I noticed there are a lot of world-readable www/python/src/config.yaml files in tool home directories. (This is the standard configuration file path for Flask-based tools following the Wikitech guide and/or cookiecutter-toolforge.) 21 of them seem to contain a secret key (Flask’s way of protecting the session cookie against tampering) and/or OAuth credentials.

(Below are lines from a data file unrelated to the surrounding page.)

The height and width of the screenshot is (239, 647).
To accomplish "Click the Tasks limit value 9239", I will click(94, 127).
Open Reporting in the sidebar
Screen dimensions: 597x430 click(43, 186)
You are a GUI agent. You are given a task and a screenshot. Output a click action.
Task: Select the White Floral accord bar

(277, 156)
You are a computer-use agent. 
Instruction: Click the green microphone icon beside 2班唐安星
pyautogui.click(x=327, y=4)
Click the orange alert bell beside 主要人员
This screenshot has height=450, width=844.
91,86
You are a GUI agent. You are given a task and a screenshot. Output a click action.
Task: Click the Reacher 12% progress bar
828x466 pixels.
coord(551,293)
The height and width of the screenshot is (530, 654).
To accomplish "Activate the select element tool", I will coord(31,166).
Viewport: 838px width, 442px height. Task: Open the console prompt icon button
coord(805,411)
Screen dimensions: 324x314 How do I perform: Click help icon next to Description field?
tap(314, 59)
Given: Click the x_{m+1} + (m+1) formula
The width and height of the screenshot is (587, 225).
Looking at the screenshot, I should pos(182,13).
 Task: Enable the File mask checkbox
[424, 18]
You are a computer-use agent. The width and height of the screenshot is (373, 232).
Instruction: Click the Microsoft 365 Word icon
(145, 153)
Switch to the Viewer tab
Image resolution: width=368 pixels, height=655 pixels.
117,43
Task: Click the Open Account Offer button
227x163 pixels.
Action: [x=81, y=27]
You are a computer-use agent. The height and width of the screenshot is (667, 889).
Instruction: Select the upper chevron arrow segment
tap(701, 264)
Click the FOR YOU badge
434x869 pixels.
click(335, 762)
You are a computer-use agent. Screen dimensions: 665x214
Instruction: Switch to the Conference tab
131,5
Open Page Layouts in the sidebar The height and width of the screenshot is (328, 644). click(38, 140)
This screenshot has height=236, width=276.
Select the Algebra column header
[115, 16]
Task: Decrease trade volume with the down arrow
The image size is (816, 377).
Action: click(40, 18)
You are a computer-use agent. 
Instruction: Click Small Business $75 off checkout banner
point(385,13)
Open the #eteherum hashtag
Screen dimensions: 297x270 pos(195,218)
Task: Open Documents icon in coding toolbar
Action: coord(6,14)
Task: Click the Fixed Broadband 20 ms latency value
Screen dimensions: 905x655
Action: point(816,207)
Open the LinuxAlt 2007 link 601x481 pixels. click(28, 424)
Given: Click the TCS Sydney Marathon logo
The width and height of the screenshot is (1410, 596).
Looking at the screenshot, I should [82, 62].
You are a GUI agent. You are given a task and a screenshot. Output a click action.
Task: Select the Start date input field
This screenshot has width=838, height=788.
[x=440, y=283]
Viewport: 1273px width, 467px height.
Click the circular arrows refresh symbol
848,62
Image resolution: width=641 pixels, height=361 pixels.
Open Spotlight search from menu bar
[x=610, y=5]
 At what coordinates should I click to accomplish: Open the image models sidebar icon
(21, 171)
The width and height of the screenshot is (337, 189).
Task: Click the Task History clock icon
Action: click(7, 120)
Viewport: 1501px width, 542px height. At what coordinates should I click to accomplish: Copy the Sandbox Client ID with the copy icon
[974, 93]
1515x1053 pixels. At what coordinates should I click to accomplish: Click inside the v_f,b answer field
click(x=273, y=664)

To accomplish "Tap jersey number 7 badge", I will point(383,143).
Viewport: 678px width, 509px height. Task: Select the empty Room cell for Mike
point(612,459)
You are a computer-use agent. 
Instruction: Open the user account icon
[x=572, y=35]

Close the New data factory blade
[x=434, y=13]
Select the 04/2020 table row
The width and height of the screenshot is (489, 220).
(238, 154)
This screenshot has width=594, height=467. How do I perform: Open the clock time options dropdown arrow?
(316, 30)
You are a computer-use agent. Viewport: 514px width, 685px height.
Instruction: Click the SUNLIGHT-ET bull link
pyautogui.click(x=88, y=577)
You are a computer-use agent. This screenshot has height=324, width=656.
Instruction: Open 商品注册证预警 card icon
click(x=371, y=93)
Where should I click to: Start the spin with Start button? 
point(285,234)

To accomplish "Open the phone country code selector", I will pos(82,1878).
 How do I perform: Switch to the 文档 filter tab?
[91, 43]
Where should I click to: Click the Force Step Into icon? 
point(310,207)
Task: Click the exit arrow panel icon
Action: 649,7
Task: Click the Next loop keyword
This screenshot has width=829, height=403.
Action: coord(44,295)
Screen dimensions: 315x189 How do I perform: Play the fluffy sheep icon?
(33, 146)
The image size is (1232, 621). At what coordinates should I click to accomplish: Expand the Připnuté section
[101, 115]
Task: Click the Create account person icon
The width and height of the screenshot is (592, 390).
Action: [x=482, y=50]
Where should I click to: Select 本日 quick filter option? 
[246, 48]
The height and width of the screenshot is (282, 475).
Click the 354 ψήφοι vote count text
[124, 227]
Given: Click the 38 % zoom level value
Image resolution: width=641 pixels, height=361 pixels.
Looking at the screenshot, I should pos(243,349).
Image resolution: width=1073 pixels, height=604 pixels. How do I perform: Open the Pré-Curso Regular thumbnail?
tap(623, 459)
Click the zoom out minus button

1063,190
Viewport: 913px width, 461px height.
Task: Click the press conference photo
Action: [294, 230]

lucaswerkmeister@tools-sgebastion-07:~$ for file in /data/project/*/www/python/src/config.yaml; do if grep -qi -e secret_key -e oauth "$file" 2>/dev/null; then printf '%s\n' "$file"; fi; done /data/project/brazilianlaws/www/python/src/config.yaml /data/project/clpo13-flask/www/python/src/config.yaml /data/project/funpedia/www/python/src/config.yaml /data/project/glam2commons/www/python/src/config.yaml /data/project/image-annotator/www/python/src/config.yaml /data/project/ipwatcher/www/python/src/config.yaml /data/project/k8s-status/www/python/src/config.yaml /data/project/massmailer/www/python/src/config.yaml /data/project/qrcode-generator/www/python/src/config.yaml /data/project/sibutest/www/python/src/config.yaml /data/project/toolviews/www/python/src/config.yaml /data/project/tsbot/www/python/src/config.yaml /data/project/visualcategories/www/python/src/config.yaml /data/project/wdbeoupdate/www/python/src/config.yaml /data/project/wikibrasoes/www/python/src/config.yaml /data/project/wikifile-transfer/www/python/src/config.yaml /data/project/wikimarcas/www/python/src/config.yaml /data/project/wikimotivos/www/python/src/config.yaml /data/project/wikiquantos/www/python/src/config.yaml /data/project/wikiroupas/www/python/src/config.yaml /data/project/wikiusos/www/python/src/config.yaml
(Specifically, 19 files match SECRET_KEY, and 19 match OAuth case-insensitively, and these sets mostly but not entirely overlap. Also, until a few hours ago, Wikidata Lexeme Forms was another one of these tools, see T286414.)
These should probably all be only user-accessible (chmod 600).
Affected tools
- brazilianlaws T286416#7207604
- clpo13-flask
- funpedia
- glam2commons
- image-annotator
- ipwatcher
- k8s-status (SECRET_KEY only)
- massmailer
- qrcode-generator
- sibutest
- toolviews (SECRET_KEY only)
- tsbot
- visualcategories
- wdbeoupdate (test tool)
- wikibrasoes T286416#7207604
- wikifile-transfer
- wikimarcas T286416#7207604
- wikimotivos T286416#7207604
- wikiquantos T286416#7207604
- wikiroupas T286416#7207604
- wikiusos T286416#7207604